■ Exercise tasks ■
• 1. Decide whether each statement agrees with the prison tour piece, answering yes or no and quoting the words that settle it: (a) the tour was of a men's maximum security prison; (b) the writer had done police ride-alongs before; (c) the ceiling had speakers every few feet.
• 2. Output the passage of the prison tour piece from "The walls were" up to and including "barbed wire fences?".
• 3. Answer these questions from the prison tour piece:
(a) What does the writer say led to choosing a criminal justice major?
(b) What were the prison walls made of?
(c) How long were the sentences that landed women of the writer's age behind barbed wire fences?

■ Excerpt ■

Meeting a Murderer

By Beth Winze

I am currently away at a criminal justice conference and we had the opportunity to tour a women’s maximum security prison facility today.  I became a criminal justice major because – let’s be honest – I loved crime shows, and I have a fascination with understanding and figuring out the dark and twisty minds of humans.  As many times as I have done police ride-a-longs and been in contact with criminal justice professionals, I had never seen hands on what it means to be in this career field.

The walls were thick cinder blocks and speakers were every few feet in the ceiling constantly buzzing, letting inmates know where they needed to be and when.  Everything was brightly lit and carried an unwelcoming sterile feeling.  As we continued the tour we passed several women who either stared at us, or avoided eye contact all together.  I was clearly out of place, but looking at the women at work I felt something.  The more we toured the more I felt my heart go out to these women.  But why?  These women had done horrible things to strangers, friends, or even their own families, so I should be glad that I was seeing my tax paying dollars hard at work.  But the more I looked, the more I noticed that quite a few of the women were my age.  How could someone the same age as me have chosen such a different path in life that landed them with 20+ year sentences behind barbed wire fences?

■ Recorded information ■

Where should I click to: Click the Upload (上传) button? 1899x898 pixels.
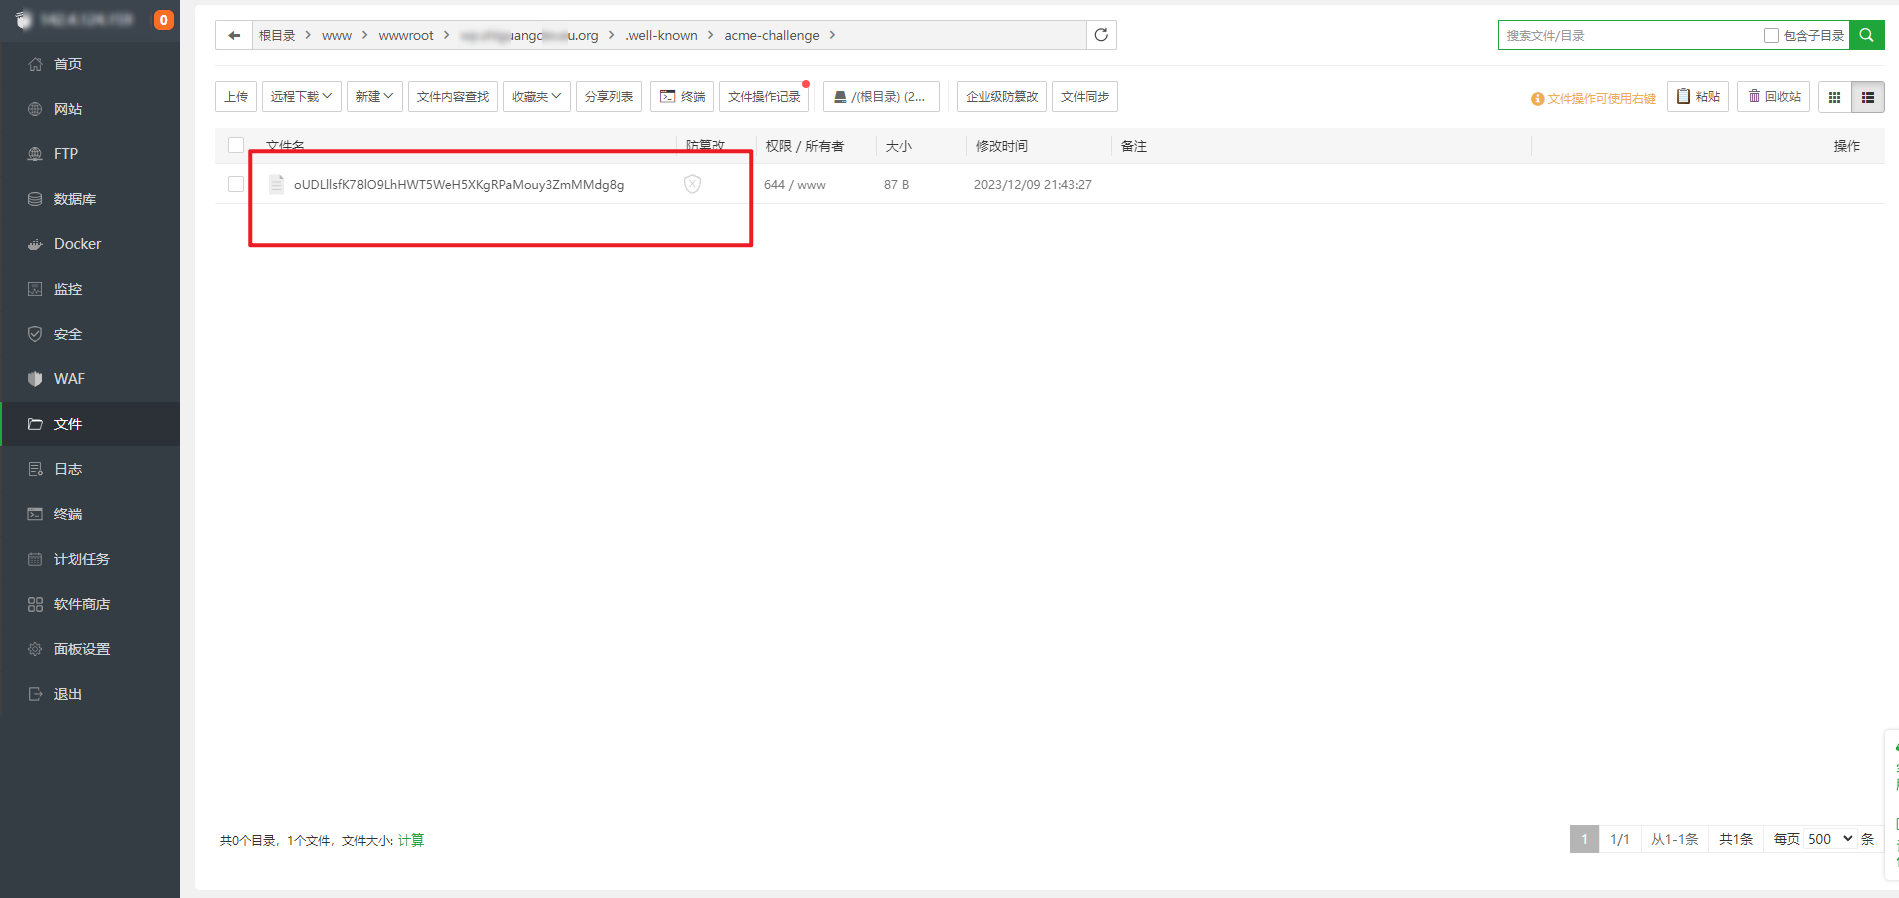[236, 97]
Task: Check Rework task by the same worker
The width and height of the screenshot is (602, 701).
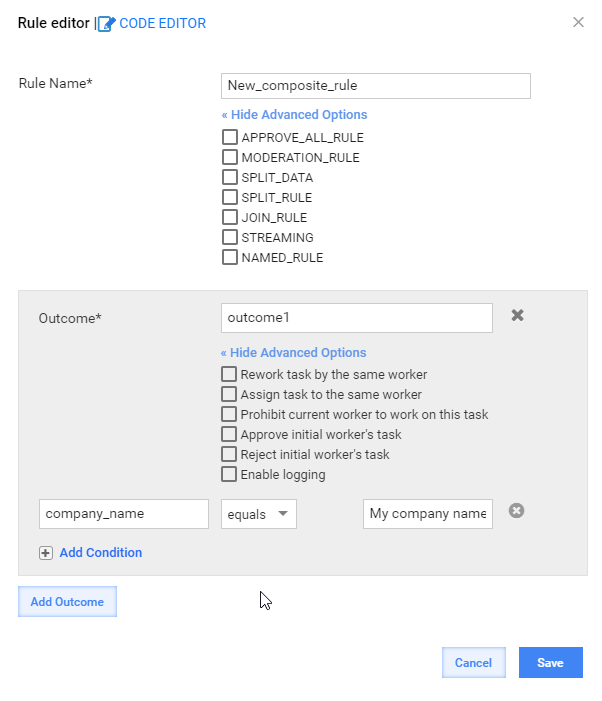Action: pyautogui.click(x=229, y=374)
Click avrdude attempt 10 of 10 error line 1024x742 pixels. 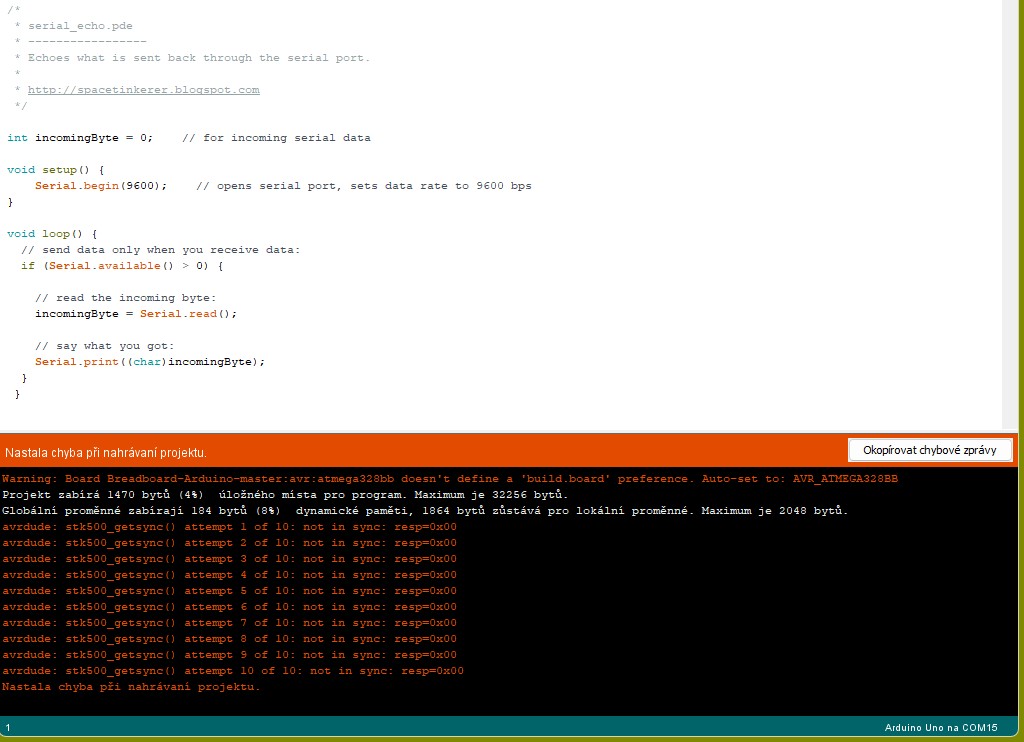click(x=233, y=671)
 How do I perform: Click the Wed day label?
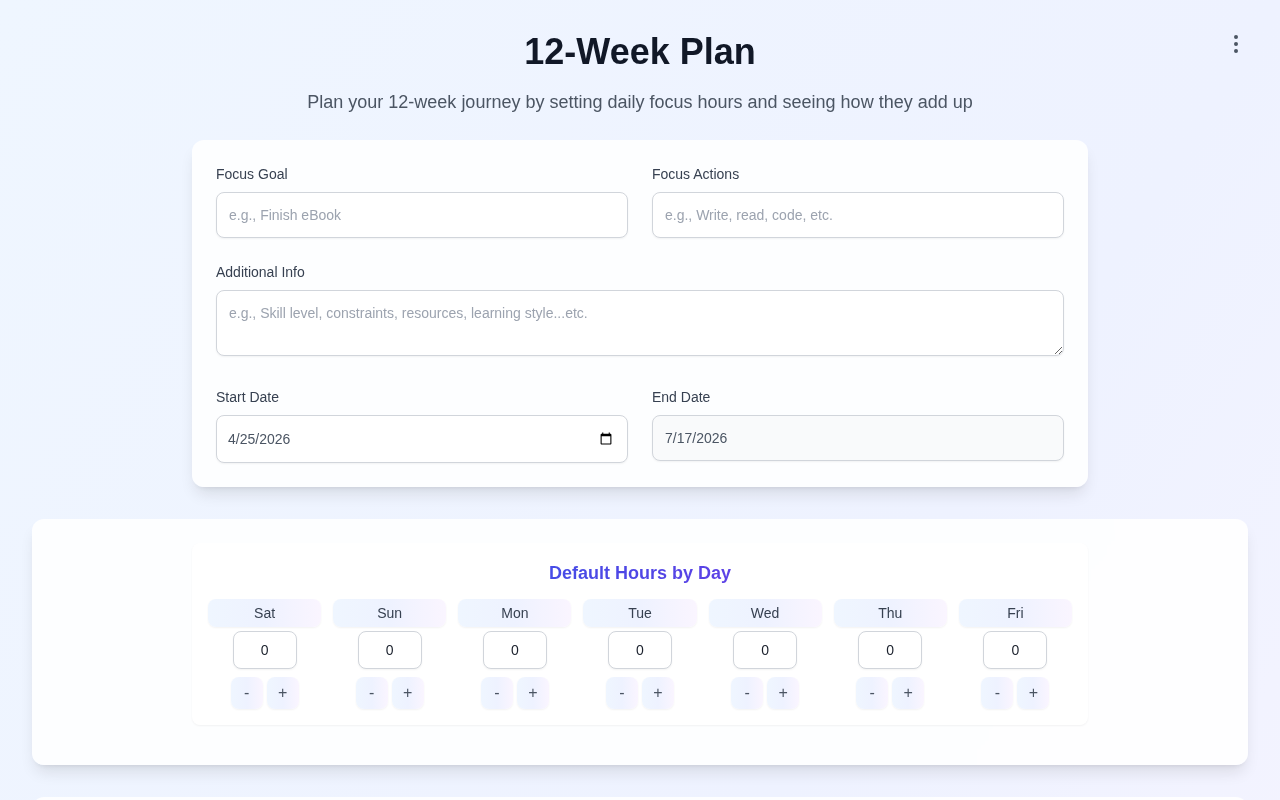765,613
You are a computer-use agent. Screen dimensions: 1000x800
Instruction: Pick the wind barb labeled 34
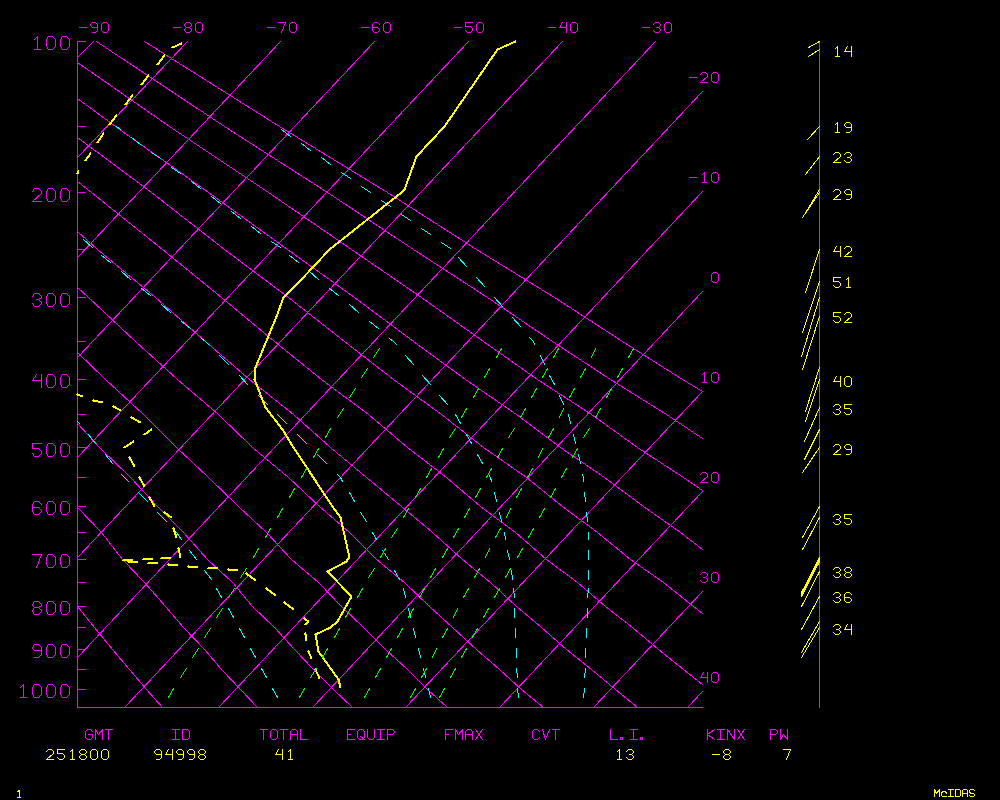810,640
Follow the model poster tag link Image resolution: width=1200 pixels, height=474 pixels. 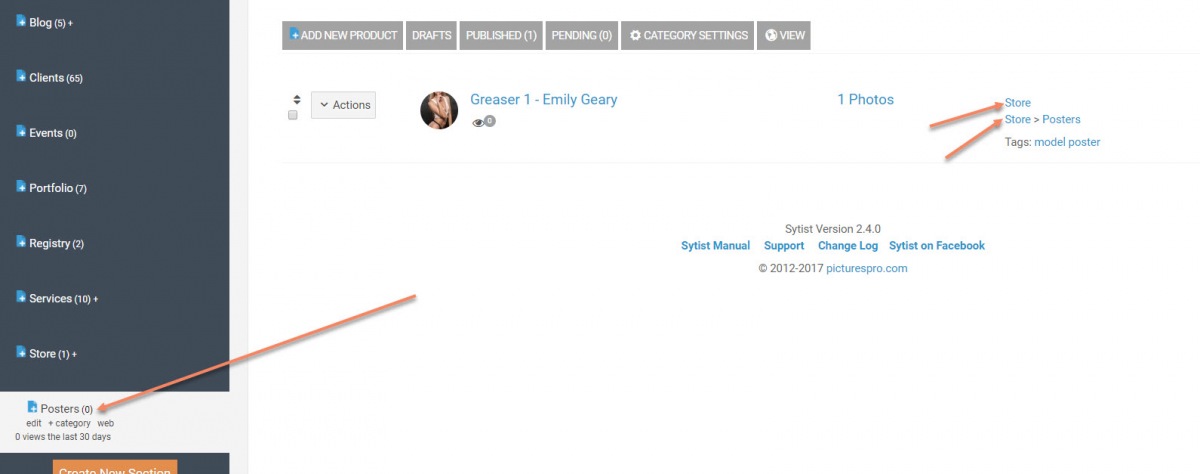1067,142
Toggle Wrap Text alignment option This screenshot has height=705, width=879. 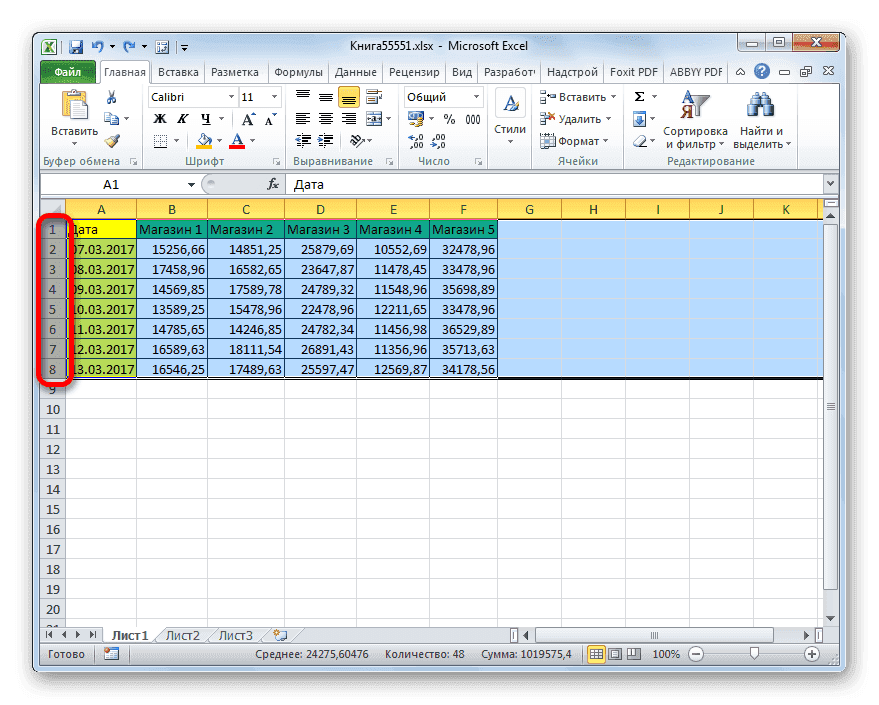374,97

■ Expected results ■
• 1.
(a) No: "tour a women’s maximum security prison facility today"
(b) Yes: "As many times as I have done police ride-a-longs"
(c) Yes: "speakers were every few feet in the ceiling constantly buzzing"

• 2.
The walls were thick cinder blocks and speakers were every few feet in the ceiling constantly buzzing, letting inmates know where they needed to be and when.  Everything was brightly lit and carried an unwelcoming sterile feeling.  As we continued the tour we passed several women who either stared at us, or avoided eye contact all together.  I was clearly out of place, but looking at the women at work I felt something.  The more we toured the more I felt my heart go out to these women.  But why?  These women had done horrible things to strangers, friends, or even their own families, so I should be glad that I was seeing my tax paying dollars hard at work.  But the more I looked, the more I noticed that quite a few of the women were my age.  How could someone the same age as me have chosen such a different path in life that landed them with 20+ year sentences behind barbed wire fences?

• 3.
(a) A love of crime shows and a fascination with understanding and figuring out the dark and twisty minds of humans.
(b) Thick cinder blocks.
(c) 20+ years.